In the entries below, find the line containing "You are a computer-use". Copy it and all lines after it, exactly, through the end.

Data:
+ + + +
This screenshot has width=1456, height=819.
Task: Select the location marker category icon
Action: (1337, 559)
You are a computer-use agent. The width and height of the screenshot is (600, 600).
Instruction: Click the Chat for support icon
+ + + +
Answer to this task:
You are a computer-use agent. The width and height of the screenshot is (600, 600).
Instruction: Click the Chat for support icon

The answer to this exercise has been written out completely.